Se il chatbot crea dipendenza, la colpa è dell’azienda: la nuova linea rossa sull’IA in Cina
Gli chatbot sono ormai ovunque. Ormai tutti abbiamo avuto a che fare con quegli assistenti virtuali che rispondono alle nostre domande, che ci forniscono informazioni e che a volte sembrano davvero troppo intelligenti.
Ma cosa succede quando questi chatbot diventano così avanzati da imitare la personalità umana e da entrare in empatia con noi?
Ecco, in quel caso, le cose potrebbero cambiare davvero. Sì, perché se un chatbot può parlarti come una persona reale, adattarsi al tuo umore e farti sentire capito, beh, potrebbe diventare più di una semplice distrazione, ma un’ abitudine difficile da abbandonare.
E qui casca l’asino. Perché se da un lato questi chatbot possono essere davvero utili e divertenti, dall’altro potrebbero anche creare problemi. Le autorità cinesi, per esempio, sembrano essere preoccupate per la loro sicurezza e per il loro impatto sugli utenti, tant’è che hanno pubblicato una bozza di regolamento per supervisionare questi servizi di intelligenza artificiale.
Il regolamento si applica a tutti i prodotti e servizi disponibili al pubblico in Cina che presentano tratti, modelli di pensiero e stili di comunicazione “umani” e che interagiscono con gli utenti attraverso testo, immagini, audio, video e altri formati. L’autorità di regolamentazione cinese ha infatti sottolineato che questi sistemi richiedono requisiti distinti rispetto a quelli tradizionali, proprio perché possono creare un senso di connessione personale e promuovere l’attaccamento. Insomma, i chatbot non sono più solo strumenti, ma qualcosa di più.
La bozza propone di obbligare gli sviluppatori e i proprietari dei servizi ad avvertire gli utenti dei rischi di un uso eccessivo e a intervenire in caso di comparsa di segnali di dipendenza. Si propone che la responsabilità della sicurezza accompagni un prodotto durante l’intero ciclo di vita, dallo sviluppo e dall’addestramento del modello fino al funzionamento. Il documento include anche requisiti per le procedure interne di verifica degli algoritmi, la protezione dei dati e la protezione delle informazioni personali.

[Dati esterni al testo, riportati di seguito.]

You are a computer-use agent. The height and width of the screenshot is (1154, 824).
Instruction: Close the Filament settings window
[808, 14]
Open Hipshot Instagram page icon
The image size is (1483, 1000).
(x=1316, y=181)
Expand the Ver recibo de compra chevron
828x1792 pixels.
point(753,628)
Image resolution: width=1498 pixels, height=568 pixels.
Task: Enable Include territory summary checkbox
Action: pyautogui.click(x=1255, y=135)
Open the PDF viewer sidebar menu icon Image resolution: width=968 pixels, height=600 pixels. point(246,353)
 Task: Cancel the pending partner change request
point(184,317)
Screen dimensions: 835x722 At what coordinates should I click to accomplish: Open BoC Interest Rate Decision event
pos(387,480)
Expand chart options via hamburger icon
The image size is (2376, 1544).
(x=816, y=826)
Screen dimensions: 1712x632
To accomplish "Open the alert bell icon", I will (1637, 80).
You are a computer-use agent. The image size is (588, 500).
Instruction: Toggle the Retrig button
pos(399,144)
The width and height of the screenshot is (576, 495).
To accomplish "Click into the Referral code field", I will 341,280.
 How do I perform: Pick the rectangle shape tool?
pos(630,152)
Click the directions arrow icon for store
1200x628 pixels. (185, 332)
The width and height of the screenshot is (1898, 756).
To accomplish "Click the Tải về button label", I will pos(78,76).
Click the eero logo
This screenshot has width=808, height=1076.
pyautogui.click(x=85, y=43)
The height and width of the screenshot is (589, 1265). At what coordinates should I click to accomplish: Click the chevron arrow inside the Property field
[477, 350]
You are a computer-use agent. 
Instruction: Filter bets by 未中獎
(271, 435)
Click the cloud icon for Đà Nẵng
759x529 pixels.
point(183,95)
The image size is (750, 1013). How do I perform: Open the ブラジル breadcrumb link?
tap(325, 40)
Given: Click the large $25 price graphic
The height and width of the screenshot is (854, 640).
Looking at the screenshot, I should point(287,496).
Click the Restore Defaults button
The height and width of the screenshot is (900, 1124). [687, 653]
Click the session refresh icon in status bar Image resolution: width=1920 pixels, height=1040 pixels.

Particolare enfasi è posta sulle potenziali conseguenze psicologiche. Gli operatori potrebbero essere tenuti a valutare lo stato d’animo, le emozioni e il grado di dipendenza dell’utente dal servizio. Se un utente manifesta reazioni emotive estreme o comportamenti coerenti con la dipendenza, il servizio deve adottare le “misure necessarie” per intervenire.
La bozza stabilisce anche restrizioni sul contenuto e sul comportamento di tali sistemi. In particolare, i servizi di intelligenza artificiale non devono generare contenuti che minaccino la sicurezza nazionale, diffondano voci o incoraggino violenza o oscenità. Il documento è attualmente aperto al pubblico e, a seguito del suo esito, le regole potrebbero essere perfezionate prima della loro effettiva attuazione.